Photo by Spencer Platt/Getty Images

In what is becoming both a monotonous, and to many, worrying development, China’s currency continued to weaken on Wednesday, falling to a fresh four-year low against the US dollar.

The People’s Bank of China fixed the USD/CNY rate at 6.5314, sharply weaker than the prior fix of 6.5169 and the 6.5157 level it closed on Tuesday.

A higher figure indicates that the renminbi has weakened against the US dollar.

USD/CNY Chart Source:

Since the fixing, the USD/CNY has continued to weaken in early trade on Wednesday, currently sitting at 6.5451, the lowest level since April 2011.

The sharp devaluation, at odds with the bank’s recent rhetoric that it would allow market forces to play a larger role in determining its value, sent risk assets into a spin in the minutes following the announcement.

Stocks shuddered, commodities sank and currencies such as the Australian and New Zealand dollars – closely tied to the performance of the Chinese economy – skidded.

“Risk asset have been sold in the wake of the PBoC’s fix,” said IG Markets chief market strategist Chris Weston following the announcement.

“The market was expecting a stronger CNY given talk the Chinese powers that be were intervening in the FX and equity market yesterday.

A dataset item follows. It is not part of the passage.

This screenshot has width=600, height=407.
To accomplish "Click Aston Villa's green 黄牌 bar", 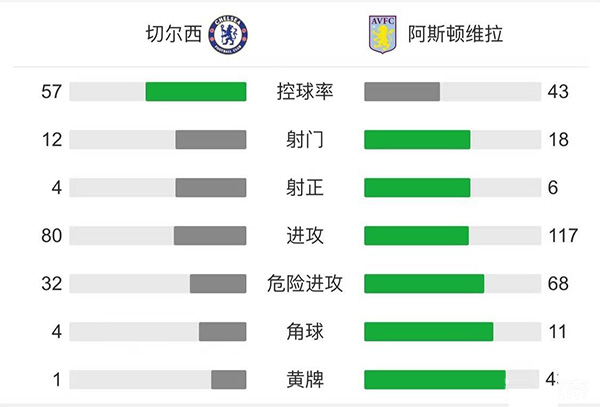I will [x=434, y=380].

What we actually saw was the PBoC weaken the CNY mid-point by 145 pips to 6.5314. Naturally, any export competitor of China has seen a move lower in their markets on the back of this.”

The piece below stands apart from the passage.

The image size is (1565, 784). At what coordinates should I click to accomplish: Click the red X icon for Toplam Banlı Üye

Along with heaping pressure on those nations directly competing against China, the continued weakness in the currency suggests that capital outflows from within China are accelerating, raising fears that economic conditions within nations are continuing to deteriorate.

As a result of weak CNY fixing, the gap between onshore and offshore traded yuan ballooned to a record high, suggesting that investors outside of China believe there’s likely to be further substantial weakening in the renminbi in the period ahead.

Weston suggests this will likely weigh on risk assets further should it eventuate.